Permutation-Avoiding FFT-Based Convolution

Nicolas Venkovic, Hartwig Anzt

公開日: 2025/6/15

Abstract

Fast Fourier Transform (FFT) libraries are widely used for evaluating discrete convolutions. Most FFT implementations follow some variant of the Cooley-Tukey framework, in which the transform is decomposed into butterfly operations and index-reversal permutations. While butterfly operations dominate the floating-point operation count, the memory access patterns induced by index-reversal permutations significantly degrade the FFT's arithmetic intensity. When performing discrete convolution, the three sets of index-reversal permutations which occur in FFT-based implementations using Cooley-Tukey frameworks cancel out, thus paving the way to implementations free of any permutation. To the best of our knowledge, such permutation-free variants of FFT-based discrete convolution are not commonly used in practice, making such kernels worth investigating.
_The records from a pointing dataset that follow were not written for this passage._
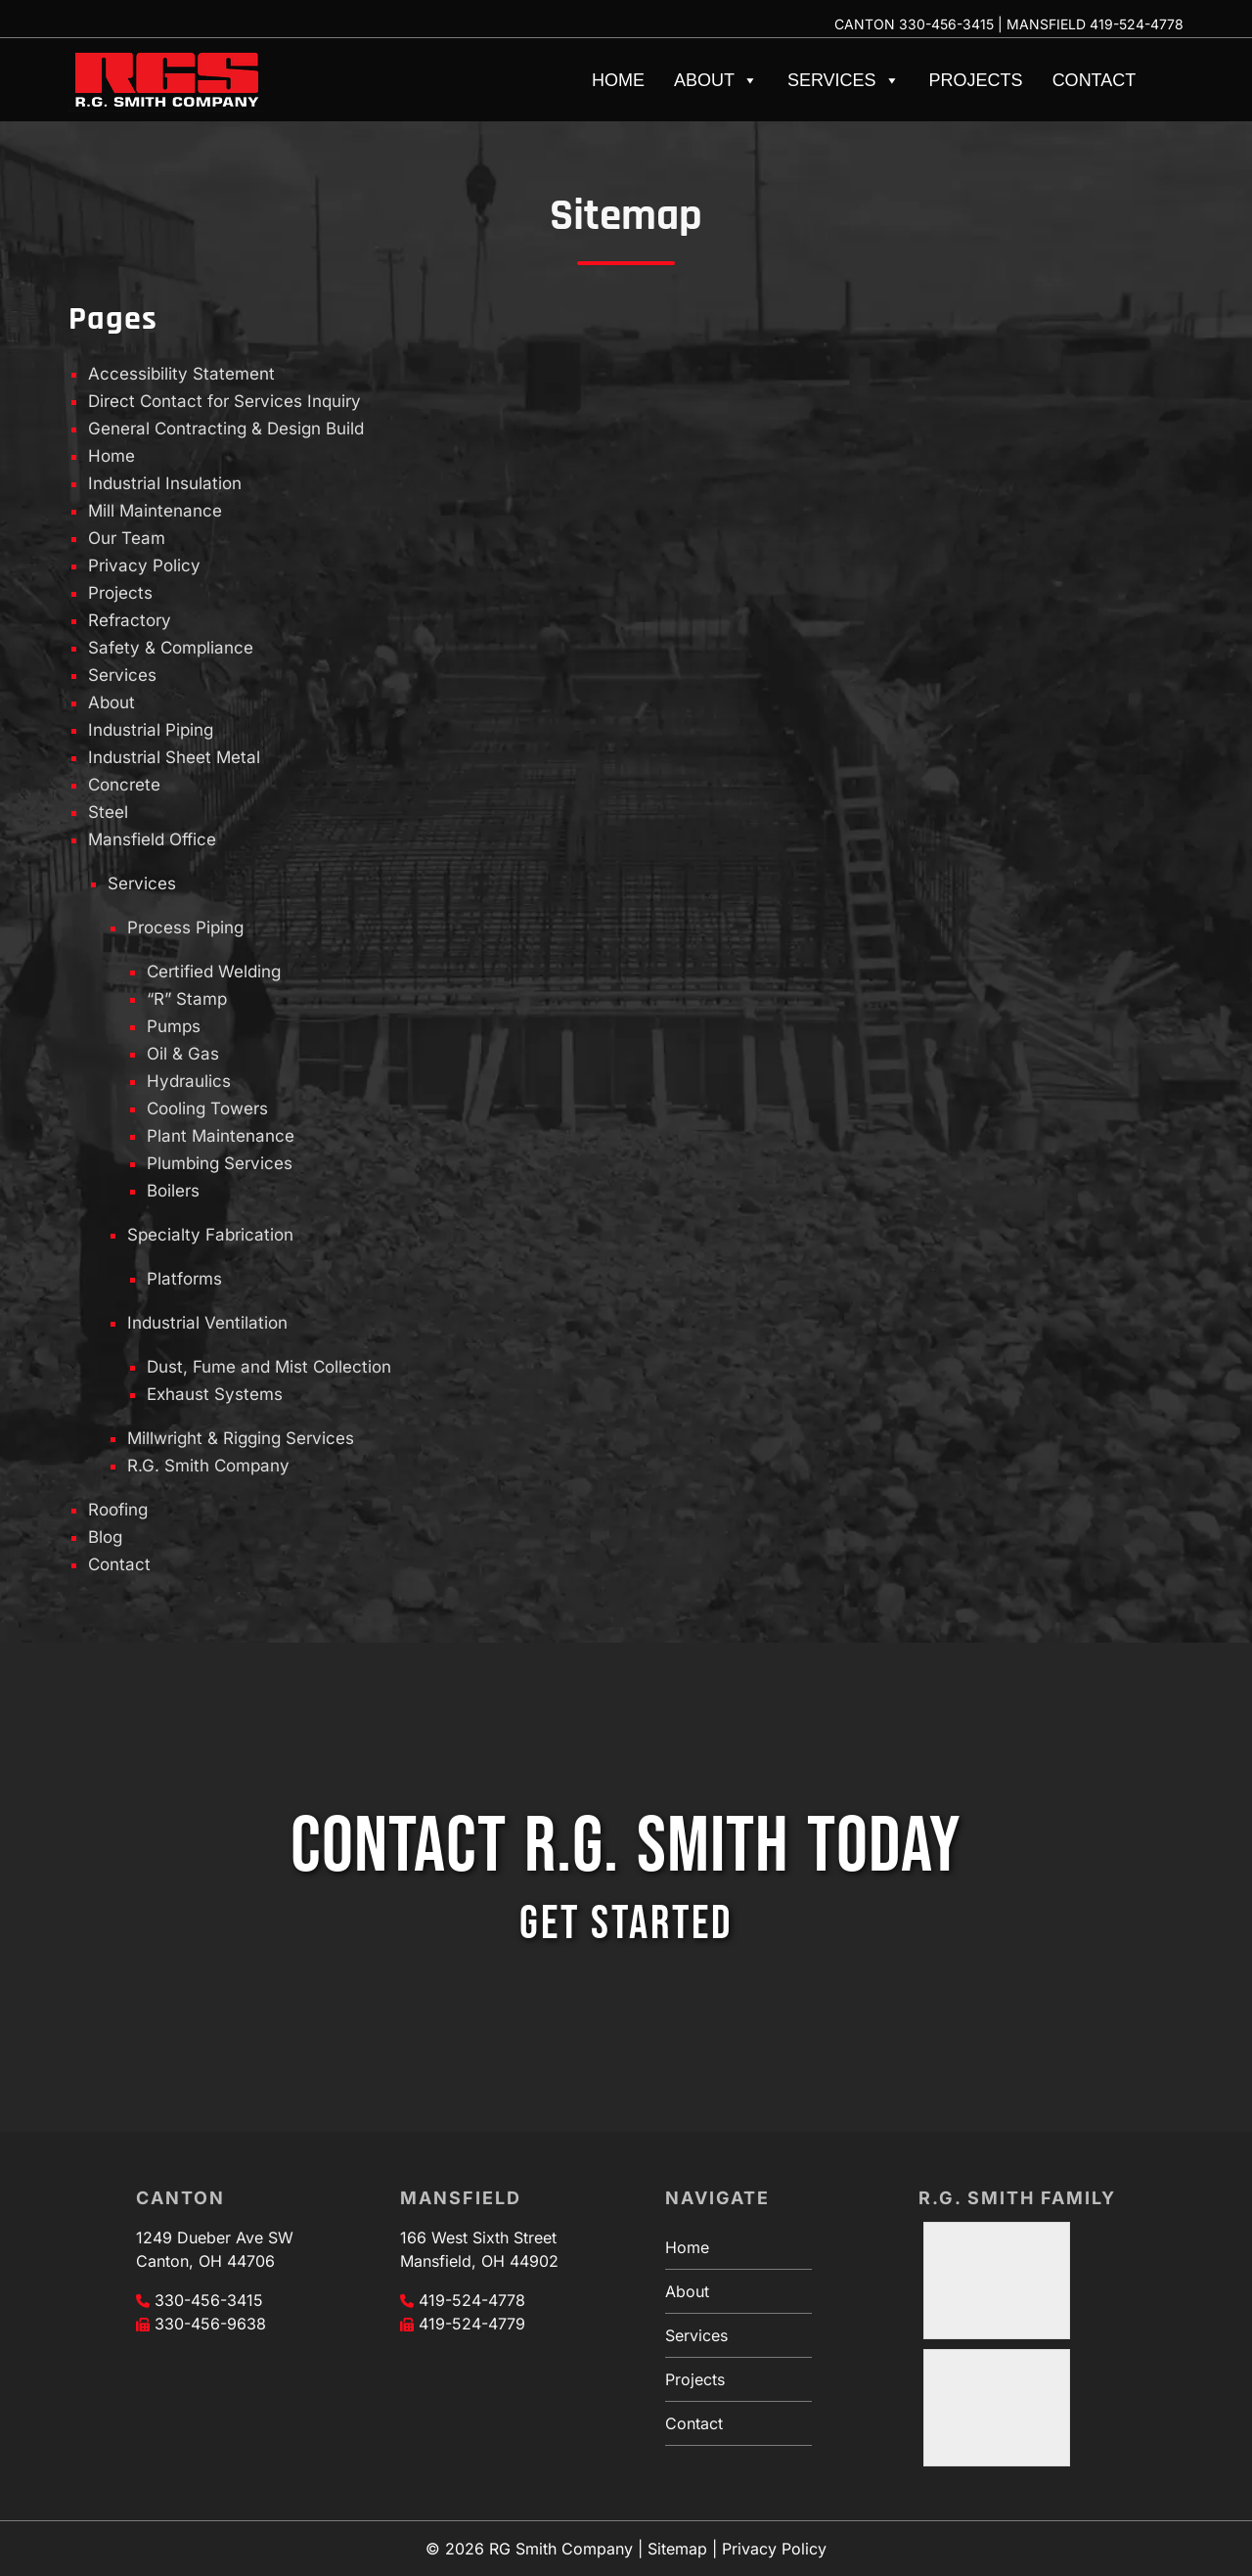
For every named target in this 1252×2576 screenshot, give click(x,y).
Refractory (129, 620)
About (716, 80)
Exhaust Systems (215, 1394)
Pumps (174, 1026)
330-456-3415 (946, 24)
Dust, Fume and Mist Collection (269, 1367)
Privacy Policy (144, 565)
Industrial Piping (150, 730)
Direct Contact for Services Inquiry (224, 401)
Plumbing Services (219, 1163)
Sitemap (677, 2548)
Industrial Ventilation (207, 1323)
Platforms (184, 1278)
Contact (1094, 80)
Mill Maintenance (155, 510)
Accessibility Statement (181, 374)
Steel (108, 812)
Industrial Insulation (165, 483)
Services (843, 80)
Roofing (118, 1509)
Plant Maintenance (220, 1136)
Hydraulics (189, 1081)
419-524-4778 (1137, 24)
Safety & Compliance (170, 647)
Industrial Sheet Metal (174, 757)
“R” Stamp (187, 999)
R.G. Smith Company (208, 1465)
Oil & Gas (183, 1053)
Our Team (126, 538)
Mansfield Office (152, 839)
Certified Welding (214, 971)
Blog (105, 1537)
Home (618, 80)
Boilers (173, 1190)
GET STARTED (626, 1924)
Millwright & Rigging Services (240, 1438)
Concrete (124, 784)
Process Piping (185, 927)
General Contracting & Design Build (226, 428)
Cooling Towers (207, 1108)
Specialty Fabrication (210, 1234)
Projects (976, 80)
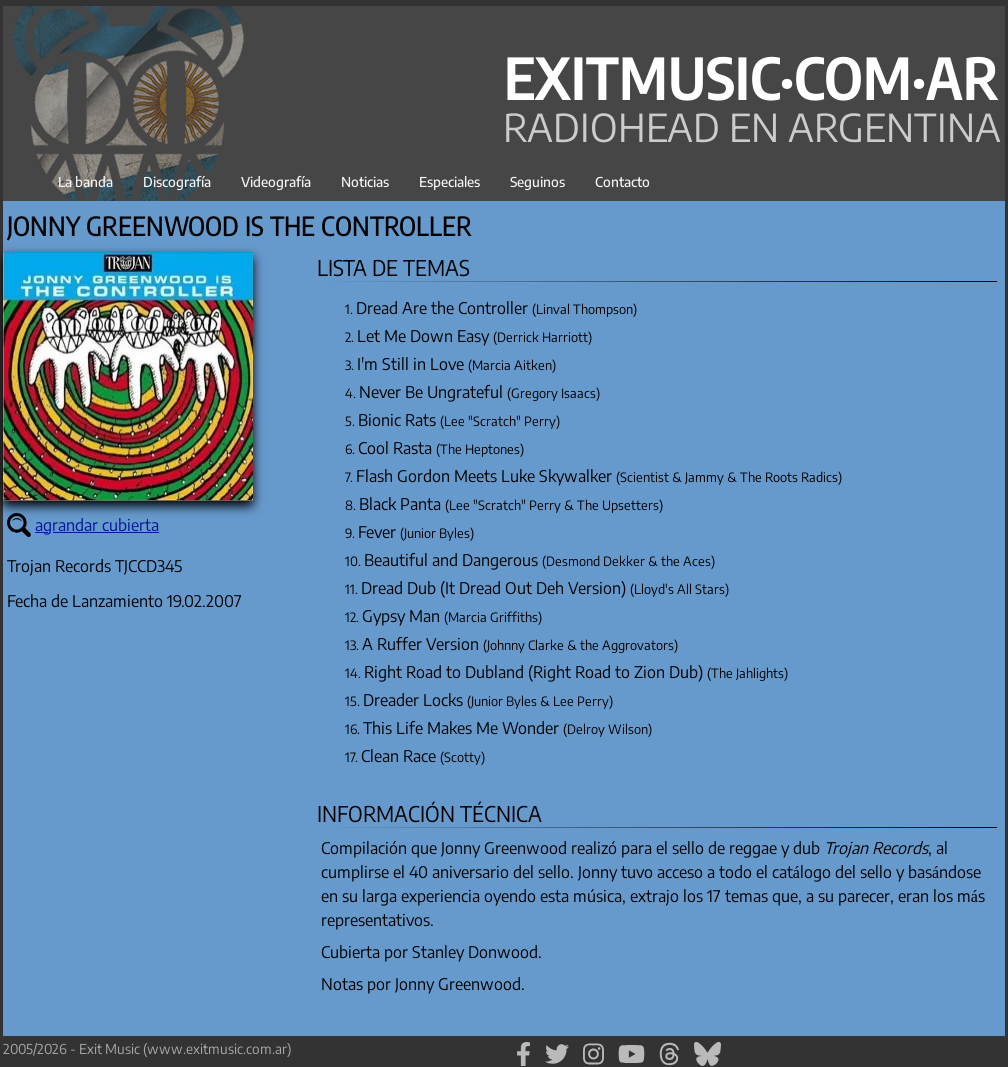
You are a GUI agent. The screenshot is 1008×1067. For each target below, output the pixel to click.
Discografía (177, 181)
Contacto (622, 181)
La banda (85, 181)
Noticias (365, 181)
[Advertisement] (153, 837)
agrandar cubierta (97, 525)
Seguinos (537, 181)
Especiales (449, 181)
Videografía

Here, we look into such permutation-avoiding convolution procedures for multi-dimensional cases within a general radix Cooley-Tukey framework. We perform numerical experiments to benchmark the algorithms presented against state-of-the-art FFT-based convolution implementations. Our results suggest that developers of FFT libraries should consider supporting permutation-avoiding convolution kernels.